The study by Chuang et al. assessed the correlation between HOTAIR SNPs and diabetic retinopathy (DR) characteristics. They genotyped four SNPs in 276 DR patients and 452 controls, identifying significant associations between rs12427129 CT and rs1899663 TT variants and increased DR risk. In the proliferative diabetic retinopathy (PDR) subgroup, these SNPs were more prevalent, particularly among females. Additionally, patients with rs1899663 GT+TT had a shorter duration of diabetes. Overall, HOTAIR SNPs rs12427129 and rs1899663 are closely linked to DR presence, particularly in females with PDR (30).

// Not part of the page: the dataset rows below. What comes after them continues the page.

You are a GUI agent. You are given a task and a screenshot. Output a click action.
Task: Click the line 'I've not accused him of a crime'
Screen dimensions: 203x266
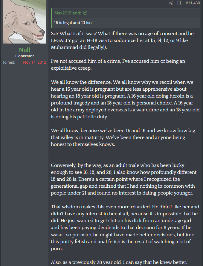coord(118,65)
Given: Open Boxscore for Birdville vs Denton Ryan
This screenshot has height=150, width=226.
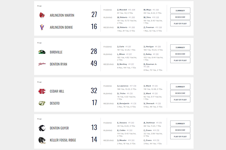Looking at the screenshot, I should (x=180, y=54).
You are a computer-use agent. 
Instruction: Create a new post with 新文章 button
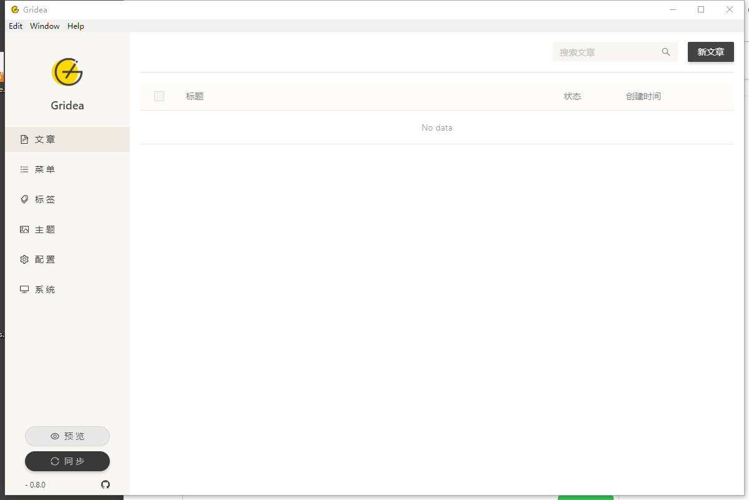[710, 52]
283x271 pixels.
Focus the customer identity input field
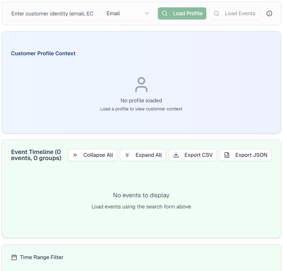pyautogui.click(x=52, y=13)
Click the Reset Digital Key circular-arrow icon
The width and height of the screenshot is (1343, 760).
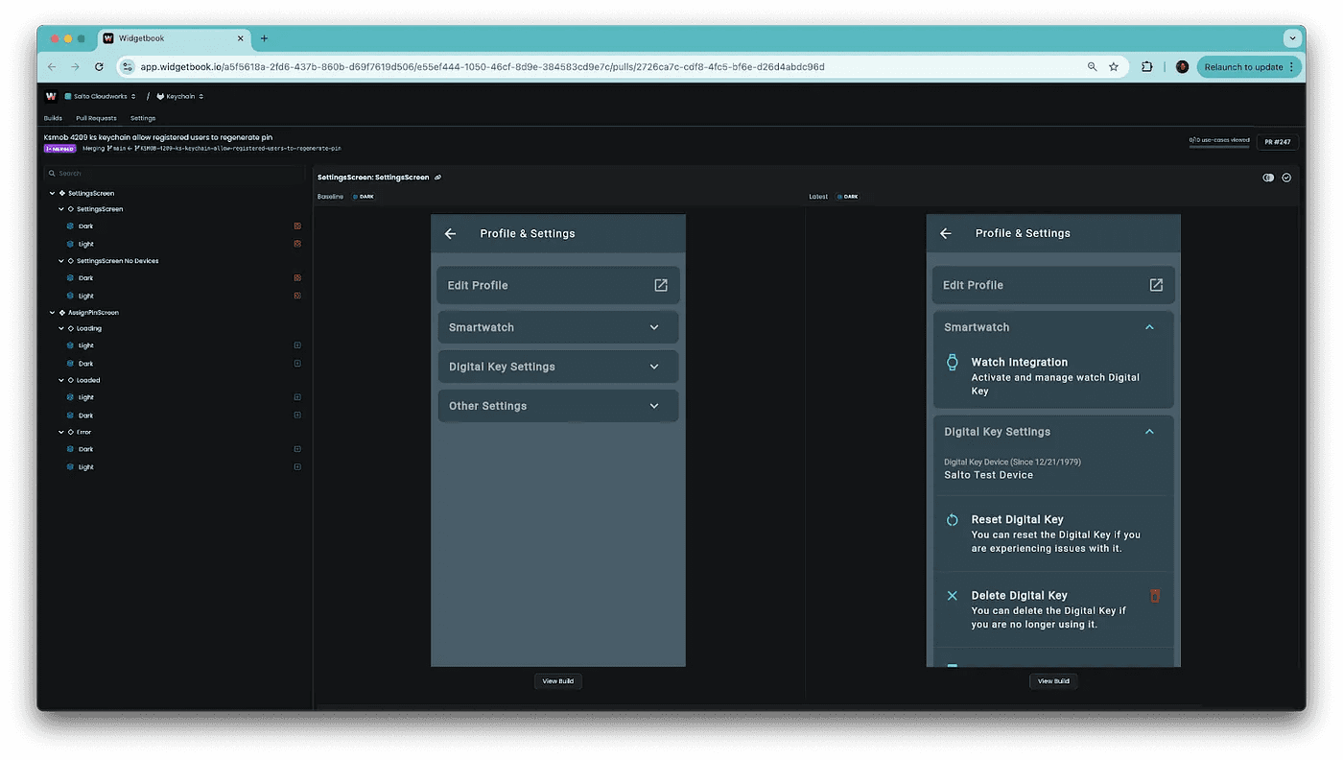[x=952, y=520]
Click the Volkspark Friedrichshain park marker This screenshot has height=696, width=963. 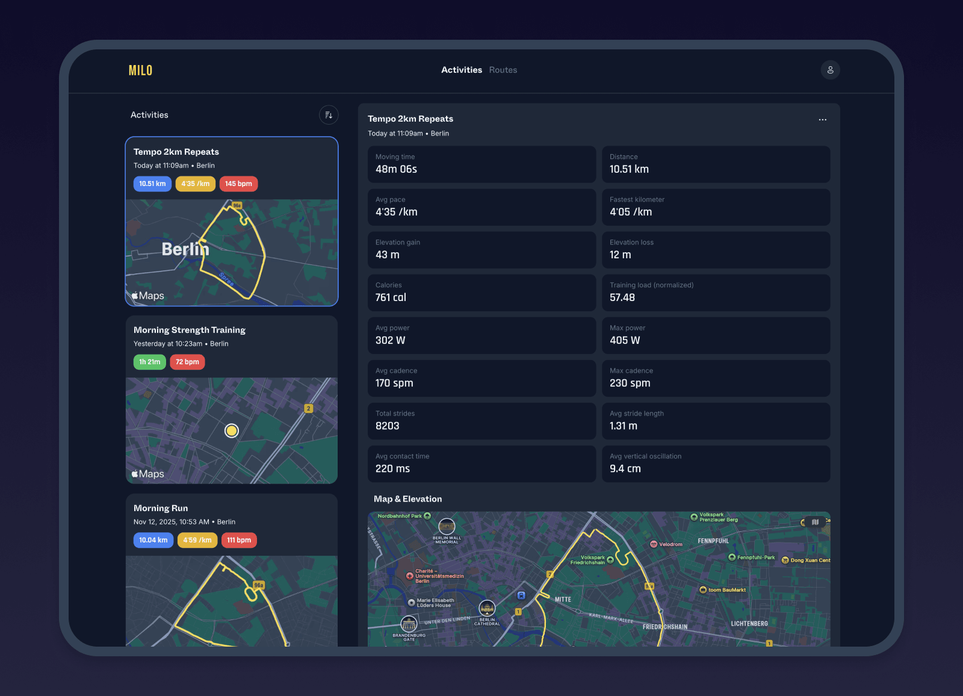point(610,560)
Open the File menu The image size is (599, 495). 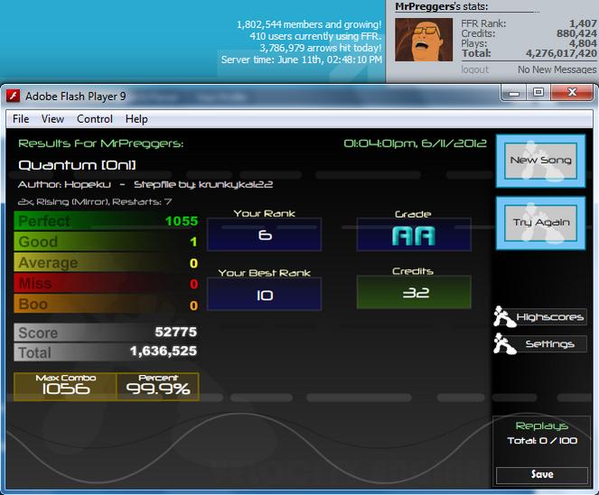click(21, 119)
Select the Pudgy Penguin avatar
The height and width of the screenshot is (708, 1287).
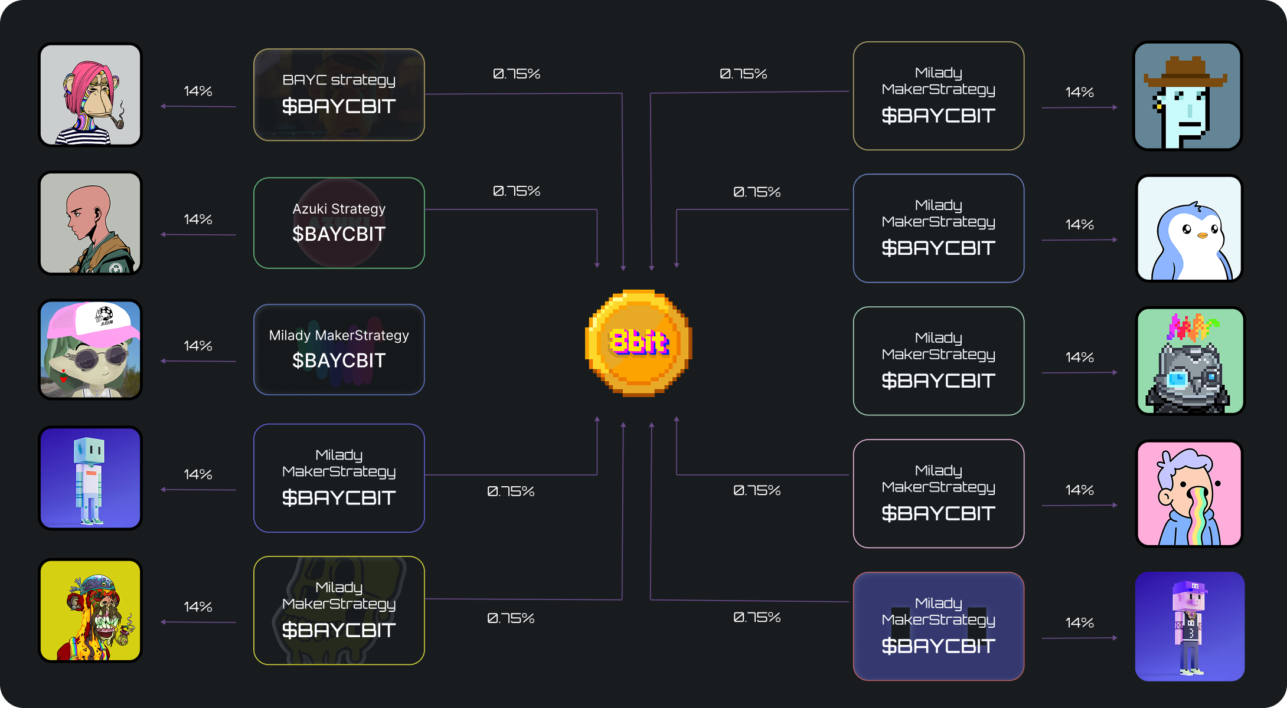coord(1189,228)
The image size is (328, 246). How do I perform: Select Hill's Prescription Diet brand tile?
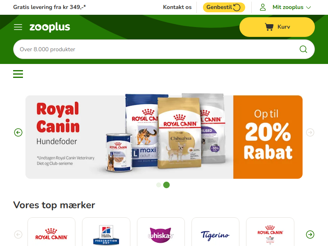[x=106, y=232]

Sargazi et al. investigated the association between four polymorphisms—rs920778 (C/T), rs4759314 (A/G), rs12826786 (C/T), and rs1899663 (G/T)—in the HOTAIR gene and T2DM risk in a southeast Iranian population. They found significant positive associations between the first three polymorphisms and T2DM susceptibility, while rs1899663 showed a negative association, suggesting a protective effect. Additionally, links were noted between rs920778 and HDL-C, and rs4759314 with fasting blood sugar and LDL-C levels. Haplotype analysis revealed that specific haplotypes significantly increased T2DM risk, indicating the potential of HOTAIR polymorphisms as prognostic markers influencing disease susceptibility through various pathways (31).
Our analysis of blood parameters showed a significant association between rs12826786 and BMI, suggesting that this genotype may contribute to increased body weight, although other metabolic parameters, such as HbA1c, showed no significant associations.
5.1. Conclusions
This study underscores the significant role of lncRNA HOTAIR in the pathophysiology of T2DM. The elevated levels of HOTAIR observed in T2DM patients compared to healthy controls highlight its potential as a biomarker for the disease. Furthermore, the protective effect of the rs12826786 C allele against T2DM emphasizes the contribution of genetic factors to diabetes risk. The observed association between the rs12826786 genotype and BMI suggests a potential link to metabolic health, though further research is required to investigate the broader implications of HOTAIR polymorphisms in diverse populations. These findings advocate for more extensive studies to validate HOTAIR as a diagnostic marker and to deepen our understanding of its role in T2DM.